There is another very significant problem here, and that is that under section 3 of our Constitution, each and every one of us is given a right to participate in democracy in an equal manner. That means, in its very strictest and purest sense, that each one of us would have the same weight for our vote as another person. It means that, in a very ideal situation -- and forget about the geography and forget about the historic; forget about all that kind of thing -- the very purest and best possible outcome that you could have -- and you could only have this in a very homogeneous land area, and it doesn't apply here, you would have 106 ridings, all with 106,600 people, right across the province of Ontario. We know that that's not possible in the north. We know that that's not possible in eastern Ontario, where we have small amounts of population for relatively large areas.

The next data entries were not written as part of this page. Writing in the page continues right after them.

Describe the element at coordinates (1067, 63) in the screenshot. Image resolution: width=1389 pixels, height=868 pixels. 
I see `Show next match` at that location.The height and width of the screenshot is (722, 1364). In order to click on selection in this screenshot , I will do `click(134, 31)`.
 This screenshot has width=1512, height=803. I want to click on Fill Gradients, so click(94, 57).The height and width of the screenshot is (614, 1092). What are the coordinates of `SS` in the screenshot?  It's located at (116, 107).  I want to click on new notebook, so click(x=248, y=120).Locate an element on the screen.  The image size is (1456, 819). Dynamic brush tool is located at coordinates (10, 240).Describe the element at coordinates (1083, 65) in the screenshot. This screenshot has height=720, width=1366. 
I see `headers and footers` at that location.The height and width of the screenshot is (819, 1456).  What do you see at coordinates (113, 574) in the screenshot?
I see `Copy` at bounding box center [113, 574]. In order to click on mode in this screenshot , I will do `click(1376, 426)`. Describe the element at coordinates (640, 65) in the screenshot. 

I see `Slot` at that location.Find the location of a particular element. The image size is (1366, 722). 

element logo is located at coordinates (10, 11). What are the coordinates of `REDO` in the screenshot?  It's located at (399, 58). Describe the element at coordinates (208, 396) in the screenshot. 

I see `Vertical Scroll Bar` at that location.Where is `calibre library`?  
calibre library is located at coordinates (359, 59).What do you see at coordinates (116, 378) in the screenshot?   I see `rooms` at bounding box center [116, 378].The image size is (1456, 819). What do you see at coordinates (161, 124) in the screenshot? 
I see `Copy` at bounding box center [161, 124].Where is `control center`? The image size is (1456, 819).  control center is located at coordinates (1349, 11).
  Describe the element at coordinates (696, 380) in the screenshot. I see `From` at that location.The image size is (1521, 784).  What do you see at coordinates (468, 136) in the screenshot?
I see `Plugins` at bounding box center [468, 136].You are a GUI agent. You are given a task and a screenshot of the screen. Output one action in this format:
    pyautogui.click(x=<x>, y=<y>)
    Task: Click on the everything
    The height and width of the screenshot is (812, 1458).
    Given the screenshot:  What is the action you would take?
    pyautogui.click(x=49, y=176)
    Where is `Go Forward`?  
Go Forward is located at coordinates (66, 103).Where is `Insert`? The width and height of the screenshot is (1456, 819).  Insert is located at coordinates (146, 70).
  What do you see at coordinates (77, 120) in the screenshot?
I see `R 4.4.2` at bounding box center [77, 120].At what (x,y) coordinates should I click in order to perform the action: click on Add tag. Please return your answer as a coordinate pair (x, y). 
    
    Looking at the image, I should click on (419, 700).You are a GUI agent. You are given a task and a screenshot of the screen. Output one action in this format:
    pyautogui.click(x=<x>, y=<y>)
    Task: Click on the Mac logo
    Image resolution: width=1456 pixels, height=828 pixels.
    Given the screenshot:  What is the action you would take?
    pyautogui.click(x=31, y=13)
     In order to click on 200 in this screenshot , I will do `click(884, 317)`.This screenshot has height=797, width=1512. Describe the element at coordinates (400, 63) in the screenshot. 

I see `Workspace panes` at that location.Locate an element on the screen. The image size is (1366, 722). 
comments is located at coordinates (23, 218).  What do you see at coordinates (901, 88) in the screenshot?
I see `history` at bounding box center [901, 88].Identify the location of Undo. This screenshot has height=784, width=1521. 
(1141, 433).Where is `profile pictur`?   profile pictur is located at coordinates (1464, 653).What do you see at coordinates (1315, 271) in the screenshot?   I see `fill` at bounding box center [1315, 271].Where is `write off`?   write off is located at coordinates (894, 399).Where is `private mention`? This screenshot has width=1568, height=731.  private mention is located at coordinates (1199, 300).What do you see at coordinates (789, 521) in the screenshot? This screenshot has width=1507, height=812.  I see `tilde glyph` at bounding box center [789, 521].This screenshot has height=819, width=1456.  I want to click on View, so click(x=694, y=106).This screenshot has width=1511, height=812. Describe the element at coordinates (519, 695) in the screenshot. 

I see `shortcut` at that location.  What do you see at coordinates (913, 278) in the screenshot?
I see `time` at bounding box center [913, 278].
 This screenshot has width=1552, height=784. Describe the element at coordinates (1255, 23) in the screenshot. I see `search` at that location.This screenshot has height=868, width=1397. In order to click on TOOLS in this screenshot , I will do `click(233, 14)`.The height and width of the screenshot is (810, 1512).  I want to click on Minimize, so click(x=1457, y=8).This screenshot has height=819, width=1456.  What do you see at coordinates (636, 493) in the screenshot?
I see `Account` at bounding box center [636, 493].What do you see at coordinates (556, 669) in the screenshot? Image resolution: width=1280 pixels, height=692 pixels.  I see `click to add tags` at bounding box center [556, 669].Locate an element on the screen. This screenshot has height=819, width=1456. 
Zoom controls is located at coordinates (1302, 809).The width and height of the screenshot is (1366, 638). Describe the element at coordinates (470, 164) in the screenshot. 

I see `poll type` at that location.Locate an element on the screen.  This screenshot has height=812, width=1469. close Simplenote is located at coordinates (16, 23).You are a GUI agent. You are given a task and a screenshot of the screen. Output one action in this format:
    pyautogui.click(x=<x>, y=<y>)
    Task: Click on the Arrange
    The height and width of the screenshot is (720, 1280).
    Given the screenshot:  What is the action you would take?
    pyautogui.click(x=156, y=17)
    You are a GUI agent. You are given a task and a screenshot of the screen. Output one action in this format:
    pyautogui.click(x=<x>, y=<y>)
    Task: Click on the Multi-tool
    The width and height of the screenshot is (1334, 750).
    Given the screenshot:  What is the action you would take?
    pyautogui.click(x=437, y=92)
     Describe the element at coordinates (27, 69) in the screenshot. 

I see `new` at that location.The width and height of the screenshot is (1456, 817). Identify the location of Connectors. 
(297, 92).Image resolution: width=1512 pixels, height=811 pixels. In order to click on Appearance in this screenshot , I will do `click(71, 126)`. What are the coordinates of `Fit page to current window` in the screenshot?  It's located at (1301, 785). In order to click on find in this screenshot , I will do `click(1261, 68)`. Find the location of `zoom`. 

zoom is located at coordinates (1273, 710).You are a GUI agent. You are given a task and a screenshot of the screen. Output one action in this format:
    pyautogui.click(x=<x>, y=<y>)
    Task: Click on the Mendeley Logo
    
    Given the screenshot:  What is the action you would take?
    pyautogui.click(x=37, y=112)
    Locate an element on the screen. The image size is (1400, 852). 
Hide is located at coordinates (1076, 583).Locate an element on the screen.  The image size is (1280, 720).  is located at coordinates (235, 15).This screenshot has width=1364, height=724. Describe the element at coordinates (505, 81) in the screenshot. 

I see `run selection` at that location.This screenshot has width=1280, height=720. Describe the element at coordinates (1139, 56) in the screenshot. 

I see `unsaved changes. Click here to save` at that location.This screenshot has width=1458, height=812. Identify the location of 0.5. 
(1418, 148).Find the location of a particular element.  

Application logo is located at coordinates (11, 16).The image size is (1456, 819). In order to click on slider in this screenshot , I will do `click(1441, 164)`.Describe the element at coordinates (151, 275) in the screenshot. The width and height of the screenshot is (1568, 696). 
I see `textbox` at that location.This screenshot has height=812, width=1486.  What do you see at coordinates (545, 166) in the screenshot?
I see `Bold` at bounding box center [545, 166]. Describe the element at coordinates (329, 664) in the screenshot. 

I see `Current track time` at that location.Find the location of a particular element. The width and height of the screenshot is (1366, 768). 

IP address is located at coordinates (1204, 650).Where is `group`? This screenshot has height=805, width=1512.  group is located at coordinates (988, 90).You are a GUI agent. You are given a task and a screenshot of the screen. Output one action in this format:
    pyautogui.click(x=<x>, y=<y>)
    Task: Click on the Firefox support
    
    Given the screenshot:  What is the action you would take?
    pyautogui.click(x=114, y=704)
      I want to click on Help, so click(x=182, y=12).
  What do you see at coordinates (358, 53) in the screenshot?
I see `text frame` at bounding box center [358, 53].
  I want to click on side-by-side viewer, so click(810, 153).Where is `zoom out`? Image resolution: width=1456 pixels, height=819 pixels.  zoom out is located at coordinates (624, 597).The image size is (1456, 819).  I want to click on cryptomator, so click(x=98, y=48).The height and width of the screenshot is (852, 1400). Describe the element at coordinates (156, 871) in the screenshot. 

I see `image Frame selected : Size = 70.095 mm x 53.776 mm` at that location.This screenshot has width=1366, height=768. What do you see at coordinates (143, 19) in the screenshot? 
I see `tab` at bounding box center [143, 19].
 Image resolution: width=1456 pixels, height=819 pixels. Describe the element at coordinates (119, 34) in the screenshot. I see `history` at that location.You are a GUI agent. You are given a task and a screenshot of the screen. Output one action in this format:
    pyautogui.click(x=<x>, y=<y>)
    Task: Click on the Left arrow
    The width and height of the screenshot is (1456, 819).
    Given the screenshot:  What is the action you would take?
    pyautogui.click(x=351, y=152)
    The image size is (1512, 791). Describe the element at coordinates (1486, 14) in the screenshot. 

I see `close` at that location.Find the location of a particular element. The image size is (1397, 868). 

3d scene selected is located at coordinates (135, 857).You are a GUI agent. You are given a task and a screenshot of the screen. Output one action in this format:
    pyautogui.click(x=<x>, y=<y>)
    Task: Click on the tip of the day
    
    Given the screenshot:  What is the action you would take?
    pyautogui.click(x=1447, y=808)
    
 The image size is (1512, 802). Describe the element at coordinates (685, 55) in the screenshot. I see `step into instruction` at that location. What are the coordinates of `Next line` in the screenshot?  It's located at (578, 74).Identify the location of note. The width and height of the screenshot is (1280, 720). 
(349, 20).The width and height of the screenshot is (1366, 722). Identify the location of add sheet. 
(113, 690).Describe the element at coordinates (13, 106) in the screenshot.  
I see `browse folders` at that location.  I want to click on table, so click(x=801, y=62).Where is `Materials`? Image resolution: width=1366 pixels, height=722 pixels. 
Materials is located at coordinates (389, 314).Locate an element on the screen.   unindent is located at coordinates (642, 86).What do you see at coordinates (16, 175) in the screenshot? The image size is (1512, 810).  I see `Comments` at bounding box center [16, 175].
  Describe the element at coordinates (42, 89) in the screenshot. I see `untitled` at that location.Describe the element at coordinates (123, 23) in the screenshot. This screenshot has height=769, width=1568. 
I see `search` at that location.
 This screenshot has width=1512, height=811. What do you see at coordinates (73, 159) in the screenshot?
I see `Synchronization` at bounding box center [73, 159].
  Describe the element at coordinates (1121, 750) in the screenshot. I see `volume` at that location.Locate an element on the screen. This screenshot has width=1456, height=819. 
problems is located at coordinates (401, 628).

The Supreme Court of Canada, in dealing with some arguments over the setting of boundaries, has made it very clear that you can only go so far away from this very ideal, pure goal that you would be after. If one MPP represents 75,000 people and another MPP represents 150,000 people, the person who is voting for the MPP where there are 150,000 constituents in it really only has half the say of the MPP who's elected by 75,000 people because his vote is counted among so many more people, and his representation for his vote is only half of the other. That is why section 3, while some of our electoral laws and our boundaries commission legislation -- and boundaries commission legislation is in every province of Canada. It's at the federal level as well. Everyone has boundaries commission legislation, and all of them say that you can take into account geography, you can take into account history and you can take into account a number of other factors -- uniqueness in terms of municipalities etc. -- but you can only go up to 25% one way or the other.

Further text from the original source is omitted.